The variance of an individual asset class is a measure of the dispersion of its returns. It is calculated by squaring the difference between each return in a series and the mean return for the series, and then averaging these squared differences. The square root of the variance (the standard deviation) is usually used in practice because it measures dispersion in the same units in which the underlying return is measured.
Variance provides a reasonable gauge of the risk of an asset class, but the average of the variances of two asset classes will not necessarily give a good indication of the risk of a portfolio comprising these two asset classes. The portfolio's risk depends also on the extent to which the two asset classes move together—that is, the extent to which their prices react in like fashion to new information.
To quantify comovement among security returns, Markowitz applied the statistical concept of covariance. The covariance between two asset classes equals the standard deviation of the first times the standard deviation of the second times the correlation between the two.
The correlation, in this context, measures the association between the returns of two asset classes. It ranges in value from 1 to –1. If the returns of one asset class are higher than its average return when the returns of another asset class are higher than its average return, for example, the correlation coefficient will be positive, somewhere between 0 and 1. Alternatively, if the returns of one asset class are lower than its average return when the returns of another asset class are higher than its average return, then the correlation will be negative.
The correlation, by itself, is an inadequate measure of covariance because it measures only the direction and degree of association between the returns of the asset classes. It does not account for the magnitude of variability in the returns of each asset class. Covariance captures magnitude by multiplying the correlation by the standard deviations of the returns of the asset classes.
Consider, for example, the covariance of an asset class with itself. Obviously, the correlation in this case equals 1. The covariance of an asset class with itself thus equals the standard deviation of its returns squared, which is its variance.
Finally, portfolio variance depends also on the weightings of its constituent asset classes—the proportion of a portfolio's wealth invested in each. The variance of a portfolio consisting of two asset classes equals the variance of the first asset class times its weighting squared plus the variance of the second asset class times its weighting squared plus twice the covariance between the asset classes times the weighting of each asset class. The standard deviation of this portfolio equals the square root of the variance.
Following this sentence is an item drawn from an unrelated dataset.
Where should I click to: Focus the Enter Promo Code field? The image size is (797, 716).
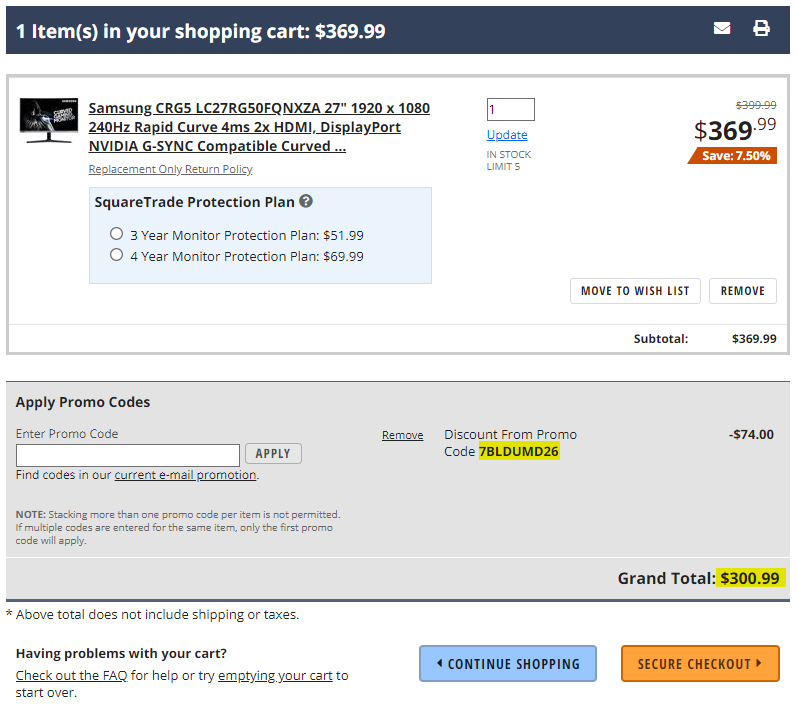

From this formulation of portfolio risk, Markowitz was able to offer two key insights. First, unless the asset classes in a portfolio are perfectly inversely correlated (that is, have a correlation of –1), it is not possible to eliminate portfolio risk entirely through diversification. If a portfolio is divided equally among its component asset classes, for example, as the number of asset classes in the portfolio increases, the portfolio's variance will tend not toward zero but, rather, toward the average covariance of the component asset classes.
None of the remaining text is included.